● **Text shown**:
^^^^

Windowing, also known as “rolling windows” or “sliding windows,” is a common method used in time series analysis and is often used with machine learning models. However, whether it’s essential or not depends largely on the specific task, data characteristics, and the model being used.

Here are some points to consider:

Sequence Learning: Many machine learning models, especially those used for time series like Recurrent Neural Networks (RNNs) and its variants (like LSTM and GRU), require input in the form of sequences. They make predictions based on the “memory” of past data points. Windowing is a way of creating these sequences from a time series.

Stationarity: Windowing can help make a time series more stationary (i.e., its properties do not depend on the time at which the series is observed) by creating a series of differences between values in the window, which is a requirement for certain models.

Feature Engineering: Windowing can also be used for feature engineering, where you create new features based on a window of values - such as rolling averages, standard deviations, etc. This can help capture trends and seasonality in the data which can be crucial for the performance of the models.

^^^^

● **Written tasks**:
(1) Repeat a section of the windowing passage word for word: begin at the words "Here are some" and stop after "for certain models.".
(2) Which two variants of Recurrent Neural Networks does the windowing passage name?

^^^^

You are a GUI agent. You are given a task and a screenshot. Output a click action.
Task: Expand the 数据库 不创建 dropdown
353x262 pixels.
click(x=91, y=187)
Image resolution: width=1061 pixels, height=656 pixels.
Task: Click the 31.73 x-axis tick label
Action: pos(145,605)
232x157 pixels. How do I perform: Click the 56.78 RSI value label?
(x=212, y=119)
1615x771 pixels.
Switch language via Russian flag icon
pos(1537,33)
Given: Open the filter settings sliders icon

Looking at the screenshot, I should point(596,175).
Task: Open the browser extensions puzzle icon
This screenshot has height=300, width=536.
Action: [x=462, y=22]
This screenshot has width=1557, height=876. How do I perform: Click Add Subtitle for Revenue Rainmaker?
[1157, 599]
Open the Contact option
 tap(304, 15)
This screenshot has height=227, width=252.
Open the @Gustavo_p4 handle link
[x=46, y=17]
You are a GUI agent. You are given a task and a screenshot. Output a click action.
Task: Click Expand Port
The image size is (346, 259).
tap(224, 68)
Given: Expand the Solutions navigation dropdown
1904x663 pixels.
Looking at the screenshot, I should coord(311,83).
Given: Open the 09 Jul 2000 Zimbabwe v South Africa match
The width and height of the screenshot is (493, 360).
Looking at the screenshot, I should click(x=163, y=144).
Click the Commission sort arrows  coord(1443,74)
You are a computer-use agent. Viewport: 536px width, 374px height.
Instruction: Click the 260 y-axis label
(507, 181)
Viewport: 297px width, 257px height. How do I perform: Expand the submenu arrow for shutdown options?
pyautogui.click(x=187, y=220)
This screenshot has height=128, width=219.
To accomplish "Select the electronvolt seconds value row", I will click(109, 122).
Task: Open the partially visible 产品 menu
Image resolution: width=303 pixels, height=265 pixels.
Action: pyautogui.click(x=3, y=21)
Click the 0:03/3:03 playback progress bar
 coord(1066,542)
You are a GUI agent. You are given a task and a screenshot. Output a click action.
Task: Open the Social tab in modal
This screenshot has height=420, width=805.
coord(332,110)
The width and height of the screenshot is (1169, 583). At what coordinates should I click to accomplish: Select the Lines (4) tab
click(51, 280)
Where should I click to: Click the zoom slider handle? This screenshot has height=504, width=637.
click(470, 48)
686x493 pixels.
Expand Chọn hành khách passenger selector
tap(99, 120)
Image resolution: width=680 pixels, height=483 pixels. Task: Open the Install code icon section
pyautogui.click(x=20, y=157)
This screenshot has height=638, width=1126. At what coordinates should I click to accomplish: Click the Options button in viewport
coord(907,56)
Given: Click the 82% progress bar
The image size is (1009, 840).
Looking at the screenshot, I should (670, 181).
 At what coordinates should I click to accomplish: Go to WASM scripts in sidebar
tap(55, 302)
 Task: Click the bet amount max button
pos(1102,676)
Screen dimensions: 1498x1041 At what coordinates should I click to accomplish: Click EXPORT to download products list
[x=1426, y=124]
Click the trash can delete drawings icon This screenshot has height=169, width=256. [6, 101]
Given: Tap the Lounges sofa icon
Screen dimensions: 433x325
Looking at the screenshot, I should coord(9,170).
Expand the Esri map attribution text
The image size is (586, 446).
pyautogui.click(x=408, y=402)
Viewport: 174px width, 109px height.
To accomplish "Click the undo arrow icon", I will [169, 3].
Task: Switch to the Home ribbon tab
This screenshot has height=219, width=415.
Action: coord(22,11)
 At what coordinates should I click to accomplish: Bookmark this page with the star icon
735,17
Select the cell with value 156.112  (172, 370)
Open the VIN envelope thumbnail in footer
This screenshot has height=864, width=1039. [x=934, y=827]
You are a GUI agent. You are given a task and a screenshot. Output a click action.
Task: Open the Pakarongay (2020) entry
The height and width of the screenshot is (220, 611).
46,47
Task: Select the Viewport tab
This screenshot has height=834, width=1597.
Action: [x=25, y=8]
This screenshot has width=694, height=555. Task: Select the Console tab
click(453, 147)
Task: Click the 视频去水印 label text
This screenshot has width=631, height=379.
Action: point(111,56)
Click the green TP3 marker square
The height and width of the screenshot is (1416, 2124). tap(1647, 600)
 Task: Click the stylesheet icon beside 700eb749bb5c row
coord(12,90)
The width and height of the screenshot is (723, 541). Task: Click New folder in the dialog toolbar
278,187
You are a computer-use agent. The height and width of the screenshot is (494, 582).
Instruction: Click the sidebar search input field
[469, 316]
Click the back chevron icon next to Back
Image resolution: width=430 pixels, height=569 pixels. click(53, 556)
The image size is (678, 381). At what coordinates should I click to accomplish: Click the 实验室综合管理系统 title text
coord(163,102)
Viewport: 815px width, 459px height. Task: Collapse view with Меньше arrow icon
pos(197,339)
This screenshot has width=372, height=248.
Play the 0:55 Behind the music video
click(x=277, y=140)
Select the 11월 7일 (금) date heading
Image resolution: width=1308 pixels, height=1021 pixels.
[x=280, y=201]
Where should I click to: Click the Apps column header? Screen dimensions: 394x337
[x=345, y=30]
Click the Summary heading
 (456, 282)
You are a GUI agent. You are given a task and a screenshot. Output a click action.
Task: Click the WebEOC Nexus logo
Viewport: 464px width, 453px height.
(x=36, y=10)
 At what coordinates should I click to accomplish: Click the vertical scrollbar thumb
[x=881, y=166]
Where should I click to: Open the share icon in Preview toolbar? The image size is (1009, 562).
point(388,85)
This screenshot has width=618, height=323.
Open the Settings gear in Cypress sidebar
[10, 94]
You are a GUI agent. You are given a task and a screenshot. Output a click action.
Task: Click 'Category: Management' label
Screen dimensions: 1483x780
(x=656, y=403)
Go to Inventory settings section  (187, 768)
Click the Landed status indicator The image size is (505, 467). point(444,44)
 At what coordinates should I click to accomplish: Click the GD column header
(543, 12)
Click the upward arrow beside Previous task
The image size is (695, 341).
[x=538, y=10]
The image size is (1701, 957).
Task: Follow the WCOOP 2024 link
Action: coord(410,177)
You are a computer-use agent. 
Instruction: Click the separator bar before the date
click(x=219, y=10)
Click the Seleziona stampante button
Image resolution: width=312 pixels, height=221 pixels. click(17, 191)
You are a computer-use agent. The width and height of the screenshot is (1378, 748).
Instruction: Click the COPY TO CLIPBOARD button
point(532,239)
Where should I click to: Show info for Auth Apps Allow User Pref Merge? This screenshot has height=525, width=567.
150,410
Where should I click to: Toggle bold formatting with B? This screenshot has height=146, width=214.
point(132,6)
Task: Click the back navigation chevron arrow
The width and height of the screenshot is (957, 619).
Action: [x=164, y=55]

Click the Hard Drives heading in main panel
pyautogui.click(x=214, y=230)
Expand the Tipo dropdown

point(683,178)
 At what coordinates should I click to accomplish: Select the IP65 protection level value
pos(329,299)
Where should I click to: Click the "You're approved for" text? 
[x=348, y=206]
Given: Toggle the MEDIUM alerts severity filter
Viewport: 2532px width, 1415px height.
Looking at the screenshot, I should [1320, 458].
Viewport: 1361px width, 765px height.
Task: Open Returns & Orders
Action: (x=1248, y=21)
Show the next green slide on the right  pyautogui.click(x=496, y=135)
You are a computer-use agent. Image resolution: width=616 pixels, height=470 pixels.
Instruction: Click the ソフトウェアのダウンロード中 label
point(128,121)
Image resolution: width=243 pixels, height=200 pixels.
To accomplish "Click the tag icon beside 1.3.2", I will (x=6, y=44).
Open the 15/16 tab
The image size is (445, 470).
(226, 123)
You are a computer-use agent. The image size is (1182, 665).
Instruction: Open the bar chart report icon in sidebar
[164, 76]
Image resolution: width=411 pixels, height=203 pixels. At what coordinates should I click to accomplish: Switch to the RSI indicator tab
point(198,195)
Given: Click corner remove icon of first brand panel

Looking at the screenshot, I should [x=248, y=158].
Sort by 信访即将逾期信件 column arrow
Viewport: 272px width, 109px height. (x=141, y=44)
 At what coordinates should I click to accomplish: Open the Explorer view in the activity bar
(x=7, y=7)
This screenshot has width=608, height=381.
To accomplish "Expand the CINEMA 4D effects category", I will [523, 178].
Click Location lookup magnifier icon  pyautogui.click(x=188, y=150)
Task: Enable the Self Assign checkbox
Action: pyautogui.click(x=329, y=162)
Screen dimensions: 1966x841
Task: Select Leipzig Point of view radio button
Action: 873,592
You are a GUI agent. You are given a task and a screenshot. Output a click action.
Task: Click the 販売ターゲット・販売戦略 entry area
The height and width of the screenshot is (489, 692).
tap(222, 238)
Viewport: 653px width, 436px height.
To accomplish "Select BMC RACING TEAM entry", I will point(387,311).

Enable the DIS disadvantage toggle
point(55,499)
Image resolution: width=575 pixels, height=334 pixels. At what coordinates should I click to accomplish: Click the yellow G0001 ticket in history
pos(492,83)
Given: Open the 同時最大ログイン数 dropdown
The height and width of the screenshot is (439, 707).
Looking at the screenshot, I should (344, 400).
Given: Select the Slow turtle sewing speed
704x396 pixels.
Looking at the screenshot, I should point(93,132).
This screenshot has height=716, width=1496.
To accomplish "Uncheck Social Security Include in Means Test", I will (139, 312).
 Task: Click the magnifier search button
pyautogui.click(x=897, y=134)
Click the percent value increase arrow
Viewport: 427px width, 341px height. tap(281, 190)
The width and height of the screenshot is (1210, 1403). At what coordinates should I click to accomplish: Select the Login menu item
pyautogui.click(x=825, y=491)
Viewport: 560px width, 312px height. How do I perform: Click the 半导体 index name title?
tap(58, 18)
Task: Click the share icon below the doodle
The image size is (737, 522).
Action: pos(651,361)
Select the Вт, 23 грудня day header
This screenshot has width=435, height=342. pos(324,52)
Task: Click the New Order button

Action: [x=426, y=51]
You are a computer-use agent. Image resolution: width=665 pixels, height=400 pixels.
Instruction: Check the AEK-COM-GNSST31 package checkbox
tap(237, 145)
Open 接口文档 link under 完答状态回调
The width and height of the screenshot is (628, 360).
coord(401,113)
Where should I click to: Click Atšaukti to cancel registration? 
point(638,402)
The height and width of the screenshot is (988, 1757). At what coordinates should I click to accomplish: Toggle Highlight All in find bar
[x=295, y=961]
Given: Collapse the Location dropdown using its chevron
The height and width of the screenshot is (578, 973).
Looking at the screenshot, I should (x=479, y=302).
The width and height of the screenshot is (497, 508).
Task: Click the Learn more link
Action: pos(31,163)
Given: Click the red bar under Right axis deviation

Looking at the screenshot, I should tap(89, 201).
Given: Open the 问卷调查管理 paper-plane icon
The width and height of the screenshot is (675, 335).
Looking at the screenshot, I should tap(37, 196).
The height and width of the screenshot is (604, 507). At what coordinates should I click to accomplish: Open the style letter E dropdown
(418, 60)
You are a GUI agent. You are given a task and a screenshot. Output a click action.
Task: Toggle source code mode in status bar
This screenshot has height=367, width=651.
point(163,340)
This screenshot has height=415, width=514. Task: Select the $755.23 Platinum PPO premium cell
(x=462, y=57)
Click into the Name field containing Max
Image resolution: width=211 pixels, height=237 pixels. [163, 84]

^^^^

● **Solutions for each task**:
(1)
Here are some points to consider:

Sequence Learning: Many machine learning models, especially those used for time series like Recurrent Neural Networks (RNNs) and its variants (like LSTM and GRU), require input in the form of sequences. They make predictions based on the “memory” of past data points. Windowing is a way of creating these sequences from a time series.

Stationarity: Windowing can help make a time series more stationary (i.e., its properties do not depend on the time at which the series is observed) by creating a series of differences between values in the window, which is a requirement for certain models.

(2) LSTM and GRU.